Daniele Rossi is an Italian cook and restaurant owner in Barcelona. During the Covid-19 emergency he participated in the Comer Contigo (Eating with you) initiative, which provided 23,000 meals a day to hospitals and the homeless.
Daniele Rossi is a cook and restaurant owner in Barcelona. Originally from Emilia-Romagna, Italy, he’s been in the Catalonian capital for 24 years now and has been running the famed Rasoterra restaurant since 2013 together with friends Chiara and Guillem. Situated in the city’s Gothic quarter, Rasoterra was one of the first of a new wave of vegetarian establishments that have been growing in popularity in Europe.
The arrival of Covid-19 in Spain, as in so many countries across the world, was met by a spontaneous outpouring of solidarity, not least in the hard-hit hospitality sector, where forced and prolonged closures have seen many historic establishments shut their doors for good. Here was a community of people whose life and work revolved around feeding others, and suddenly they weren’t able to do so—at least not in the way they were used to. Many chefs jumped online to share recipes and techniques with their fans, but others were determined to make a difference on the ground.

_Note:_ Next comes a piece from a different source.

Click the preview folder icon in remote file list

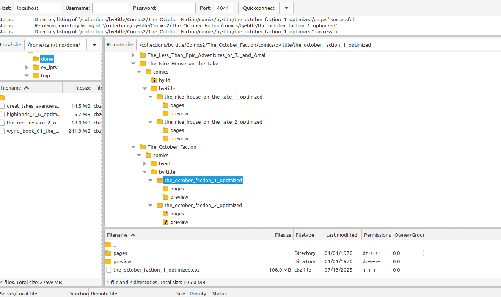[x=108, y=261]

The Comer Contigo (Eating with you) initiative was kick-started by food writer Cristina Jolonch of La Vanguardia, the most popular newspaper in Catalonia. “The idea was that we couldn’t just sit back and be passive but were called upon to do something social. So, the decision was made to support hospitals and hospital workers.”
Numerous big names on the Barcelona restaurant scene quickly signed up to be part of Comer Contigo, including Casa Leopoldo, Llamber, and Daniele’s own Rasoterra. As word spread through the sector, more and more “satellite kitchens” were set up across the city where cooks temporarily out of work came together to cook whatever their providers could get them. “They’d just us give us pallets with whatever they could spare, and we made what we could with what we had. This contributed to us, as Rasoterra, finally making the final steps towards going fully vegan. We’d been a vegetarian restaurant from the beginning, and we only ever had a couple of non-vegan items on the menu, but during the first lockdown we decided that the time had come to make a greater commitment, most of all to the environment.”
With so many restaurants and cooks getting involved, Comer Contigo was soon providing 23,000 meals a day, taken around the city to all the hospitals and to the homeless by riders and delivery drivers, who, similarly, had less work because of the lockdown.
When the lockdown finished and restaurants slowly started to open back up the initiative gradually wound down, but its impact both for the hospitals of Barcelona and indeed for the cooks themselves will not be forgotten quickly. “The importance of reducing our consumption of meat and fish was clear enough, but the pandemic really made our duty to our planet more obvious than ever. My hope is for a long-lasting shift towards more responsible eating, everywhere.”